**Prompt:**
Retype the stretch from "There are several" through "that low number." in the Bears offense article below, keeping every word and mark the same.
══ Extract ══
Only Washington and the Miami Dolphins have a worse explosive run rate than the Bears on first-and-10. 

“First down needs to be a better play for us,” Nagy said. “Run or pass.”

Not enough opportunity

There are several damning stats about the Bears’ offense this year, which Nagy acknowledged on Thursday. 

“That’s our offense right now,” Nagy said. “That’s the simple facts. So any numbers that you look at right now within our offense, you could go to a lot of that stuff and say that. We recognize that and we need to get better at that.”

That answer was in reference to Tarik Cohen averaging just 4.5 yards per touch, but can apply to this stat, too: 

The Bears are averaging 22 first-and-10 plays per game, per Pro Football Reference, the fourth-lowest average in the NFL (only the Jets, Steelers and Washington are lower). The team’s lackluster offense, which ranks 28th in first downs per game (17.4) certainly contributes heavily to that low number. 

But too: The Bears have been assessed eight penalties on first-and-10 plays, as well as one on a first-and-goal from the Minnesota Vikings’ five-yard line (a Charles Leno Jr. false start) and another offset by defensive holding (illegal shift vs. Oakland). 

“There’s probably not a lot of teams that are doing real great on second and long or third and long,” Nagy said. “So the other part of that too is you’re getting into first and 20 and now its second and 12.”
═══
══ Entries supplied ══
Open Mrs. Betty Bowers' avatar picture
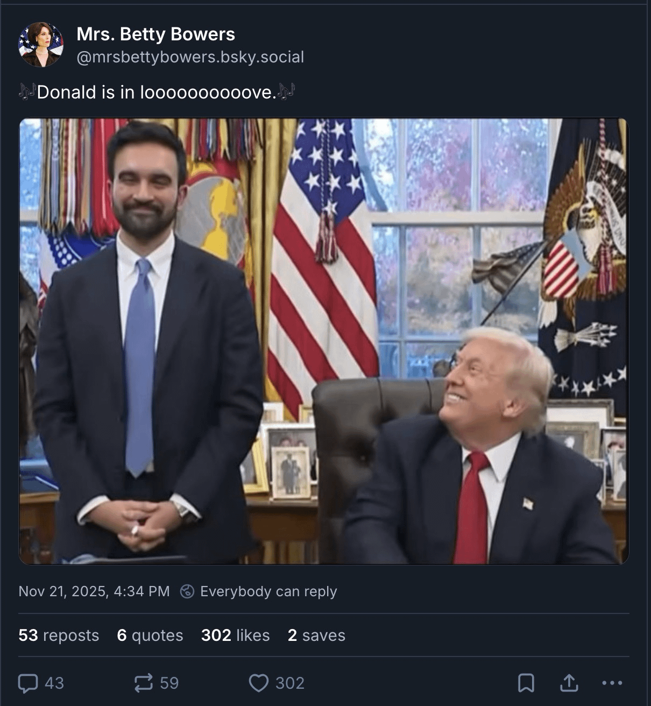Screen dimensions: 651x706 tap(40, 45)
═══
══ Entries supplied ══
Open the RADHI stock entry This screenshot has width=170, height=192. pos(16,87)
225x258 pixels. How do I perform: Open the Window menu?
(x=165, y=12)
═══
**Solution for this task:**
There are several damning stats about the Bears’ offense this year, which Nagy acknowledged on Thursday. 

“That’s our offense right now,” Nagy said. “That’s the simple facts. So any numbers that you look at right now within our offense, you could go to a lot of that stuff and say that. We recognize that and we need to get better at that.”

That answer was in reference to Tarik Cohen averaging just 4.5 yards per touch, but can apply to this stat, too: 

The Bears are averaging 22 first-and-10 plays per game, per Pro Football Reference, the fourth-lowest average in the NFL (only the Jets, Steelers and Washington are lower). The team’s lackluster offense, which ranks 28th in first downs per game (17.4) certainly contributes heavily to that low number.